Safety assurance mechanisms of collaborative robotic systems in manufacturing
To promote cobots in manufacturing applications, the future researches are expected for the systematic theory and methods to design and build cobots with the integration of ergonomic structures, sensing, real-time controls, and human-robot interfaces.
Abstract
Collaborative robots (cobots) are robots that are designed to collaborate with humans in an open workspace. In contrast to industrial robots in an enclosed environment, cobots need additional mechanisms to assure humans' safety in collaborations. It is especially true when a cobot is used in manufacturing environment; since the workload or moving mass is usually large enough to hurt human when a contact occurs.
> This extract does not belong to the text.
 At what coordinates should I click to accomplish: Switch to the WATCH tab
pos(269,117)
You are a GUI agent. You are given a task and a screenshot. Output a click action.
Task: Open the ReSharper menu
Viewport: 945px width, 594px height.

In this article, we are interested in understanding the existing studies on cobots, and especially, the safety requirements, and the methods and challenges of safety assurance. The state of the art of safety assurance of cobots is discussed at the aspects of key functional requirements (FRs), collaboration variants, standardizations, and safety mechanisms. The identified technological bottlenecks are (1) acquiring, processing, and fusing diversified data for risk classification, (2) effectively updating the control to avoid any interference in a real-time mode, (3) developing new technologies for the improvement of HMI performances, especially, workloads and speeds, and (4) reducing the overall cost of safety assurance features. To promote cobots in manufacturing applications, the future researches are expected for (1) the systematic theory and methods to design and build cobots with the integration of ergonomic structures, sensing, real-time controls, and human-robot interfaces, (2) intuitive programming, task-driven programming, and skill-based programming which incorporate the risk management and the evaluations of biomechanical load and stopping distance, and (3) advanced instrumentations and algorithms for effective sensing, processing, and fusing of diversified data, and machine learning for high-level complexity and uncertainty. The needs of the safety assurance of integrated robotic systems are specially discussed with two development examples.